Sometime in the early 1440s, Galluzzi recounts, Taccola met the renowned Florentine architect Filippo Brunelleschi (1377–1446), known as “Pippo,” whose designs had transformed Florence over the previous decades. Pippo had recently finished supervising the construction of the Florence cathedral dome and was working on its lantern. Taccola took careful notes during their conversation, which he wrote up as a full transcript to add to De ingeneis. We eavesdrop across the centuries as the irascible Pippo complains in salty language of critics who disparage his ideas and then plagiarize them, warning Taccola never to reveal his inventions to “blockheads.” Pippo recommended a policy of secretiveness, advice that Taccola took to heart, frequently reminding his readers that certain aspects of his designs never appeared in his writings but remained solely in his mind.

Regarding himself as an undercover operator, moving covertly, Taccola was captivated by the underwater realm. He designed fanciful diving equipment, such as a waterproof lamp using a vinegar-soaked sponge to remain lit underwater, and a helmet featuring “glass eyes” and a breathing tube, its end attached to a float. Taccola adopted as attributes the water buffalo, which is able to remain submerged for long periods, and the silver mullet fish. He depicted himself astride a water buffalo, wearing a bag of secrets, his right leg apparently engulfed in the mouth and body of a mullet; in another self-portrait he sits astride a mullet, wringing a sponge saturated with the oil of invention into its mouth, his body protected by elaborate armor, a feather floating jauntily from his helmet (see illustration below).
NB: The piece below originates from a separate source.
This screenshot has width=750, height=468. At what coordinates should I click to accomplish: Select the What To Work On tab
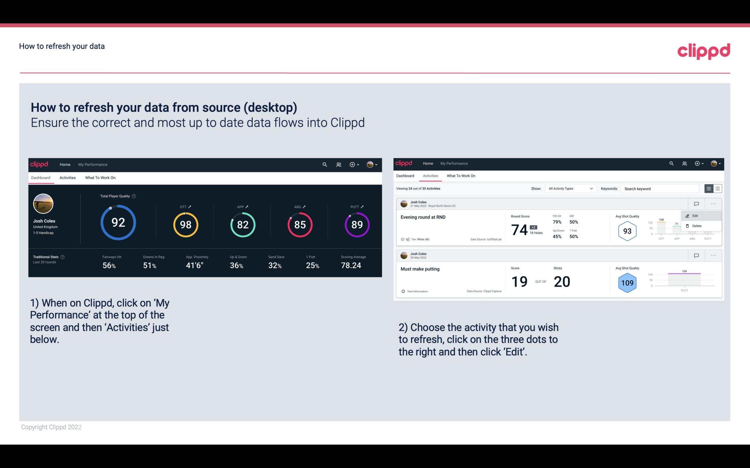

Cavalry fleeing an enraged ostrich? Armor to protect a boat against rock-throwing enemies lodged in gargantuan treehouses? Just what are all these schemes? Obviously, Taccola didn’t intend them literally as technical or strategic proposals. Imagine a Venn diagram showing the intersection of technical designs with philosophical explorations, stories, poems, jokes, and science fiction. Also, subtly subversive political commentary: Taccola depicted a utopian world of leisure for laborers and temperate labor for the leisured. A miller dozes beside a waterwheel-driven grindstone; a boatman lounges, trailing a lazy oar in the water, while automatic paddlewheels propel his boat upstream; a fine lady with a red plume in her cap uses a hydraulic pump to draw water from a well without even rumpling her elegant gown. Taccola also offered his devices as aids for the politically worthy, condemning all sorts of power grabs, from expansionism, notably in the land-greedy duchy of Milan, to church attempts to dominate secular rulers.
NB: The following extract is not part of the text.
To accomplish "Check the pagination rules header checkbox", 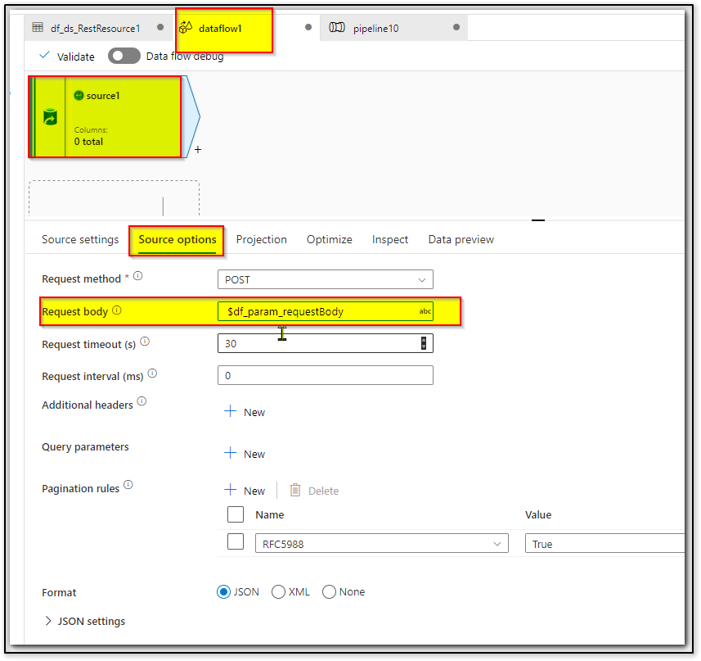I will click(x=236, y=514).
Asked to name a humanist engineer of the Italian Renaissance, most people would think of Leonardo da Vinci (1452–1519). Born the year before Taccola died, Leonardo plays a significant though secondary part in Galluzzi’s genealogy. He shared Taccola’s penchant for fantasy devices, such as an elaborate flying machine requiring the operator to use every limb and even his head. Leonardo’s drawing of it shows a man crouched uncomfortably amid a tangle of spools and belts. A headache and stiff neck might be small sacrifices to soar through the air like a bird, but the imaginary device and others like it led Leonardo to conclude that a flying machine would never work. Any artificial instrument, he decided, would crucially lack the soul of a bird, that which allows one to respond to the wind, “balancing oneself in air.”
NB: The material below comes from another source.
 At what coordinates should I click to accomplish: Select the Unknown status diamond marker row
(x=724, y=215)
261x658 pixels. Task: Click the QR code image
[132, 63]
But some of Leonardo’s fantastic machines did come to be. He built an automaton lion commissioned by one of his patrons, Lorenzo di Piero de’ Medici, governor of Florence, to honor the newly crowned twenty-year-old King François I of France. Like Taccola’s De ingeneis, the lion was a work of mechanical-humanist diplomacy. Lorenzo’s uncle Pope Leo X was eager to cozy up to France to forestall aggression against the Papal States; for instance, he had recently married off his brother Giuliano, another of Leonardo’s patrons, to François’s aunt Philiberta.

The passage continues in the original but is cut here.